WHAT YOU SHOULD DO> When a line in the records contains the string "last", copy that line.

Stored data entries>
"""

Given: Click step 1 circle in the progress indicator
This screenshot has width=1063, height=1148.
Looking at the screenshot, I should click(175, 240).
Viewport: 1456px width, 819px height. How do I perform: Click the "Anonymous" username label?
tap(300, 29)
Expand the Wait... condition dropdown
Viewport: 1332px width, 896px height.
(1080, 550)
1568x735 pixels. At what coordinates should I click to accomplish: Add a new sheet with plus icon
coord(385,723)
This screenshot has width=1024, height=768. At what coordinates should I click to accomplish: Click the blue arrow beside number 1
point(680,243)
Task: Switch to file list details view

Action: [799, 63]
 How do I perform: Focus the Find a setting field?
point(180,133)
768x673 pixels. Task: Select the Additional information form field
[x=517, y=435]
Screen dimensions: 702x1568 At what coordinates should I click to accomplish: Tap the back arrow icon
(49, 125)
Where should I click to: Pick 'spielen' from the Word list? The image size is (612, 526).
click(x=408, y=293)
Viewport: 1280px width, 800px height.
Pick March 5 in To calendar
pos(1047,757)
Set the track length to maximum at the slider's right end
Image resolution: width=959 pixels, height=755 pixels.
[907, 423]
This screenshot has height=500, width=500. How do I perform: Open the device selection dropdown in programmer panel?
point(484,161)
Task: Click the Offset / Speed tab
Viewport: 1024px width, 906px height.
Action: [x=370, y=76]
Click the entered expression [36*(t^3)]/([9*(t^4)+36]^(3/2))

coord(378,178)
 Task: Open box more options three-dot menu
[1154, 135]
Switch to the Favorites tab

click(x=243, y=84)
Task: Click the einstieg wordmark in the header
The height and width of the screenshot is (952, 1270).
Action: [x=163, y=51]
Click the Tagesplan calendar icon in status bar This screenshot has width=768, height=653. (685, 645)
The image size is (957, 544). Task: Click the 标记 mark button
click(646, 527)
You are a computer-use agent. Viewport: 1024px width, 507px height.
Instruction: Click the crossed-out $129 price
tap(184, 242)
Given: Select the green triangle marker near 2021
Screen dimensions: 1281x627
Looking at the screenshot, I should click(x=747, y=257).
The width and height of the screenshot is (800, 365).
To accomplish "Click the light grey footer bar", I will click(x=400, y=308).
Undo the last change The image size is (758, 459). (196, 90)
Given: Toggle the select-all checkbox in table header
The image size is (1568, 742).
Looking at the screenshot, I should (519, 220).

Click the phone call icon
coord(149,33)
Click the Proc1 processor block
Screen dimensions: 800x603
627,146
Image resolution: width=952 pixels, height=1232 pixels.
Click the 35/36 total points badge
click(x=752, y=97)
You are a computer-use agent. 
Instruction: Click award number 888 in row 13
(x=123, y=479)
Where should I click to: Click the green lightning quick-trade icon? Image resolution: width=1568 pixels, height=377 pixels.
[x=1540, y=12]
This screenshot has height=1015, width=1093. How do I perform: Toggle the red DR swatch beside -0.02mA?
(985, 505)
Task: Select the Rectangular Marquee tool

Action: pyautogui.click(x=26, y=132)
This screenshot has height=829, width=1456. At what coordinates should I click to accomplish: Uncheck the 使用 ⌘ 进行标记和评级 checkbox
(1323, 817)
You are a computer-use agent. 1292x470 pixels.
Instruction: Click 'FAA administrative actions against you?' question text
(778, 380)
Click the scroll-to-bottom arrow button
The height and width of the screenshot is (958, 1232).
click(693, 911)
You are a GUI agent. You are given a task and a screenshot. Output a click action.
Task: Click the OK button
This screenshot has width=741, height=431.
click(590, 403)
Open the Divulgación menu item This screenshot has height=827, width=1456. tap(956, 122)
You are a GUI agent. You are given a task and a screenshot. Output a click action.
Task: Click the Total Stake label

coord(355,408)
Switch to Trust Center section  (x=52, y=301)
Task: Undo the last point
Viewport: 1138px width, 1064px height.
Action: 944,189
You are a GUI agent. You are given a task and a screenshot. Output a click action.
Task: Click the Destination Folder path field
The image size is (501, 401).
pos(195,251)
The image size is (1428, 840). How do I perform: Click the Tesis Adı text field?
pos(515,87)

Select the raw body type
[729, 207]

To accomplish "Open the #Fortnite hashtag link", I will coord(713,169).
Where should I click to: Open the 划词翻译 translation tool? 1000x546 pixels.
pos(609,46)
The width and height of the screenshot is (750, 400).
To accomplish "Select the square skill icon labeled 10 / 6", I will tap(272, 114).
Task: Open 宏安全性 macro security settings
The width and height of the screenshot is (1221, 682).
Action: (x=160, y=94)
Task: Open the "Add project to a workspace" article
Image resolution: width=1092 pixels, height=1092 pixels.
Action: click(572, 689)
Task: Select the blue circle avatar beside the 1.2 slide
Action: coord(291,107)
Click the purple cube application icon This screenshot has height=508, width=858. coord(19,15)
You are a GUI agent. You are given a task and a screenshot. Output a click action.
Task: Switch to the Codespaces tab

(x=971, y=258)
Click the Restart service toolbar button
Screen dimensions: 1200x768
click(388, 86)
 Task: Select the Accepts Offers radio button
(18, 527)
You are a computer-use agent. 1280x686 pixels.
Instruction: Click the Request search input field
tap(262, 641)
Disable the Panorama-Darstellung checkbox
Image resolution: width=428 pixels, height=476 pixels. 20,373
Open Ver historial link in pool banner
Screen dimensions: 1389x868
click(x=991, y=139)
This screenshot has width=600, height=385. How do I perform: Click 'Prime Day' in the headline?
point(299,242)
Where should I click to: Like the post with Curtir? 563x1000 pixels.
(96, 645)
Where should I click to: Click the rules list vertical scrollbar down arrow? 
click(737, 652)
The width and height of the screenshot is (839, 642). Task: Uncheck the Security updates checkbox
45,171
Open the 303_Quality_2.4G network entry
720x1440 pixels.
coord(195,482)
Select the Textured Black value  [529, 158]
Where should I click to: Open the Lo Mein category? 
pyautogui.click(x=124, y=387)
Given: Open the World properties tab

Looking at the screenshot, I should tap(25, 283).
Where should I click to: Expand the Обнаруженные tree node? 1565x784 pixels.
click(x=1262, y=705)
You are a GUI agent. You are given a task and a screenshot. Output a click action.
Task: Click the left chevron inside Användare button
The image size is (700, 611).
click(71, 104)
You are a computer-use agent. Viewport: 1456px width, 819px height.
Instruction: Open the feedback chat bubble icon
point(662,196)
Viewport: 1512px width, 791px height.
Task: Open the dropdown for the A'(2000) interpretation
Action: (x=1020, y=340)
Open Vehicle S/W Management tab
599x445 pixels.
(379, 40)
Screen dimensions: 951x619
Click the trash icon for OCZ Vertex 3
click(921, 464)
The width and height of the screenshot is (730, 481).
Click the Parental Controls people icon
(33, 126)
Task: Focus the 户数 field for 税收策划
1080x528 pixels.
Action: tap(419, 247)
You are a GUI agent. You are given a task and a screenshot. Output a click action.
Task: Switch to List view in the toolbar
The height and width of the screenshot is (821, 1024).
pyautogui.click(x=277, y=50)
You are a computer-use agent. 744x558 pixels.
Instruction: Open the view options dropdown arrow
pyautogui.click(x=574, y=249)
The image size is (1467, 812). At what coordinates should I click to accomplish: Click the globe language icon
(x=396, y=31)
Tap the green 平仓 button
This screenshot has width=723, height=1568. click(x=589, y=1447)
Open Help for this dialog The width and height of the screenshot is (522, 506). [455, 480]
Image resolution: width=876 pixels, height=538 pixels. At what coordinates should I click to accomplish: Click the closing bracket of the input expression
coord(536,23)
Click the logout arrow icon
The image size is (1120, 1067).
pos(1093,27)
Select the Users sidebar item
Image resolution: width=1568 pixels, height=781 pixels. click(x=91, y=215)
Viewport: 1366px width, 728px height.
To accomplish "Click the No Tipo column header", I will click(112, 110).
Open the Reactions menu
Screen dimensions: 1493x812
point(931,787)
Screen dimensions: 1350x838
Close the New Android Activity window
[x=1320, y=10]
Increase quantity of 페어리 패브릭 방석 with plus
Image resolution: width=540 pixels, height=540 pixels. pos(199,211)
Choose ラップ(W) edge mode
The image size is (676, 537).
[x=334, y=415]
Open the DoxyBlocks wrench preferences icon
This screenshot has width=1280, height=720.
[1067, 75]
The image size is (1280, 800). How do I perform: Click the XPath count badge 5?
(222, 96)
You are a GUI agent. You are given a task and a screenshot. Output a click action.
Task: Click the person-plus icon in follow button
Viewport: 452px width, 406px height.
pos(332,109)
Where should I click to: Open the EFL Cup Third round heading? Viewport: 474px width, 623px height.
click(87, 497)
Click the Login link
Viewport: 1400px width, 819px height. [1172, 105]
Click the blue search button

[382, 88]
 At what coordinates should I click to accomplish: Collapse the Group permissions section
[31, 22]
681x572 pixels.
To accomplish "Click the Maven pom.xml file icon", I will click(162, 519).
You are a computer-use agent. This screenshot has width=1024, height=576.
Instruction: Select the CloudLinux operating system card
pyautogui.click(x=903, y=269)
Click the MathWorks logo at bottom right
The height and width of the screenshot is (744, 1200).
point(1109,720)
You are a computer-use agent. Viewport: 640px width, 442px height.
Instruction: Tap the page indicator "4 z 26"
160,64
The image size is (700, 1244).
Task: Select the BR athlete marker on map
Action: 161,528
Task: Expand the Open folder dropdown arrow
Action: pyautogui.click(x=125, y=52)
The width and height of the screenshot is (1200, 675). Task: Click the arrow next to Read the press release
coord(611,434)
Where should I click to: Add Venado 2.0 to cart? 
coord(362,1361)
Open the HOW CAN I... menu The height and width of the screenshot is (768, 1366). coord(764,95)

"""

ANSWER SPACE>
Undo the last change The image size is (758, 459). (196, 90)
Task: Undo the last point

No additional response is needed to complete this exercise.